'Most acid tongue in Hollywood' - Daily Mail
http://www.dailymail.co.uk/tvshowbiz/article-2724274/Vamp-volcanic-tem per-One-mesmeric-beauties-smoulder-screen-bewitched-Bogart-AND-Sinatra -betrayed-No-wonder-Lauren-Bacall-acid-tongue-Hollywood.html
She was fierce behind the scenes and would display a dragon-like ferocity if she felt anyone else in the cast was encroaching on her territory.
During the London run of Applause, she took a holiday and in her absence, the British musical star Sheila Mathews played the lead.
But when Mathews committed the heresy of being photographed by a national newspaper in the star dressing room, Bacall stormed back early from her break and sat in the darkened theatre watching her replacement.

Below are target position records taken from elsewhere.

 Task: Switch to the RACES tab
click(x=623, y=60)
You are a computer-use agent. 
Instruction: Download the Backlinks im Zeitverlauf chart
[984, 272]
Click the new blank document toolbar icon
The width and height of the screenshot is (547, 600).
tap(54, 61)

Afterwards she marched backstage, summoned Mathews to her presence and barked: ‘Honey, you just played your last show.’
The Hollywood actress Kathleen Turner, who was often compared with Bacall, reportedly introduced herself to Bacall with the words: ‘Hi, I’m the young you.’ She found herself looking at a frozen, unsmiling and imperious mask.
In 1996, appearing with Barbra Streisand in the film The Mirror Has Two Faces, Bacall was nominated for an Oscar. Everyone in Hollywood was convinced she would win. When she didn’t, and the camera zoomed in on her face, her expression spoke volumes — all of them unprintable.
After appearing with Nicole Kidman in the 2003 movie, Dogville, Bacall developed a fierce antagonism towards Kidman’s ex-husband, Tom Cruise, calling him ‘a maniac’, and adding: ‘I can’t understand the way he conducts his life.’
In 2009, Bacall was at last awarded an Honorary Oscar ‘in recognition of her central place in the golden age of motion pictures’.
‘Bogie’s Baby’ still had an infallible way with one-liners. Gazing at the gold statuette, she turned to the audience and growled: ‘A man at last!’
In her increasingly reclusive last years, she said: ‘A woman isn’t complete without a man. But where do you find a man — a real man — these days?’
After her death on Tuesday, her grandson, Jamie Bogart, said: ‘She was a tough personality.
She wanted the best and if you weren’t doing the best, she let you know about it . . . catch her on a bad day and it could be interesting.’